At first Nikiforuk took a straightforward approach to portraying body parts, but he eventually switched to using photocopies because they’re more lifelike. He calls these assemblages his "resin paintings" and a few of them can be seen on the gallery’s lower level. Basically they consist of laser copies of anatomical illustrations encased in small transparent blocks of acrylic resin. It’s an interesting technique visually – you can actually look at the brightly coloured paintings from the side – and conceptually, since these fragile images of internal organs could be preserved for hundreds if not thousands of years.

Also on display are the artist’s heavily textured abstract paintings that he creates by building up layers of resin, acrylic-silicone caulking, and oil paint glazes on large square canvasses. Nikiforuk is particularly pleased with this technique because the pliable material resembles the fatty tissue situated just beneath the surface of our skin. He refers to these works as his "fat and body fluid paintings" – especially the ones on the gallery’s lower level which are tinted a bilious yellow-green colour.

But as disgusting as all this sounds, Nikiforuk’s paintings aren’t overly macabre or risqué. Instead of offering up ripe, moist images of palpitating internal organs, his neatly mounted medical diagrams are at best euphemistic.

As well, in the end we are going to assess his abstract works in terms of colour, form, composition, brush stroke, etc. It’s really only the variegated brown-ochre paintings in the gallery’s upper level that automatically project a feeling of fleshy corporeality.

Nevertheless, as Nikiforuk points out, his abstract pieces aren’t supposed to be a literal rendition of our internal anatomy, instead they’re an impressionistic response to a personal experience.

When I asked the young artist what he expects to do with these paintings – after all, once people discover what they are, will they still want to hang one in their living room? – he replies that his friends thought he could corner the market by selling them to lipo-suction surgeons.

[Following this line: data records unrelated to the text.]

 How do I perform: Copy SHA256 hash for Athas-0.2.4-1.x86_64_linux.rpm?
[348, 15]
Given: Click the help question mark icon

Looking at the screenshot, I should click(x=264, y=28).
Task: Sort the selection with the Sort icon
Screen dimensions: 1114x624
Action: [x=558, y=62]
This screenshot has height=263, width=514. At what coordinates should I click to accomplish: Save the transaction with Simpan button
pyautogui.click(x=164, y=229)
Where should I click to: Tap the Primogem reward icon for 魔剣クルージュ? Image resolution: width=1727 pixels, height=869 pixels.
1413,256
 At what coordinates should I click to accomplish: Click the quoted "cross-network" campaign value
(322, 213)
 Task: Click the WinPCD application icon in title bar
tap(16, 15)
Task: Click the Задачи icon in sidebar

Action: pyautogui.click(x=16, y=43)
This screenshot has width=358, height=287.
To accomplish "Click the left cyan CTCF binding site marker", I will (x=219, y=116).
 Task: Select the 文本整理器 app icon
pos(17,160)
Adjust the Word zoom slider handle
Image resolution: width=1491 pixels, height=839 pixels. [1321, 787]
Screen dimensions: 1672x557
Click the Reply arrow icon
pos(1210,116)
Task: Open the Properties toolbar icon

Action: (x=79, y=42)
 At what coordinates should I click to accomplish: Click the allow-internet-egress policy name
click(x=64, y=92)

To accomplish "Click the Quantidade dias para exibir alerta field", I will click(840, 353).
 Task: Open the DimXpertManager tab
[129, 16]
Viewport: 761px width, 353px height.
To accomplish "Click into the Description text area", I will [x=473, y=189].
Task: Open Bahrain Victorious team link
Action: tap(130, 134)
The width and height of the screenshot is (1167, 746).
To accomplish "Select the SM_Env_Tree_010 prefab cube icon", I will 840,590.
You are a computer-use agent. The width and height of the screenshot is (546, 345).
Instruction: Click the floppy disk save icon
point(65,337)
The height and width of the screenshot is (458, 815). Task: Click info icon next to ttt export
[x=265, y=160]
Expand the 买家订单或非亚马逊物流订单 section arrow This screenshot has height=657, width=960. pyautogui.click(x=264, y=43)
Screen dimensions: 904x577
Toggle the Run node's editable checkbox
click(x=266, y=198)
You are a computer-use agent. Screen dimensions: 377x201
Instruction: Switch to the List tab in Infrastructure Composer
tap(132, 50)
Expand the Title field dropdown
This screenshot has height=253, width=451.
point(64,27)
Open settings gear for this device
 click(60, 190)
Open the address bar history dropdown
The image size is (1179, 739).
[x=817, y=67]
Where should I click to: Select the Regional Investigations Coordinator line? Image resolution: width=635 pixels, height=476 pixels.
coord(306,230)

On a more serious note, though, cosmetic surgery or our society’s obsession with self-preservation were very much on Nikiforuk’s mind as he produced his paintings. Certainly his experience in hospital compelled him to take his own artmaking more seriously. In fact, after graduating this year he’ll continue his art studies at the University of Connecticut. He says he’s happy to have his first exhibit and get a little bit of press, and that it’s all part and parcel of fleshing out his career – so to speak.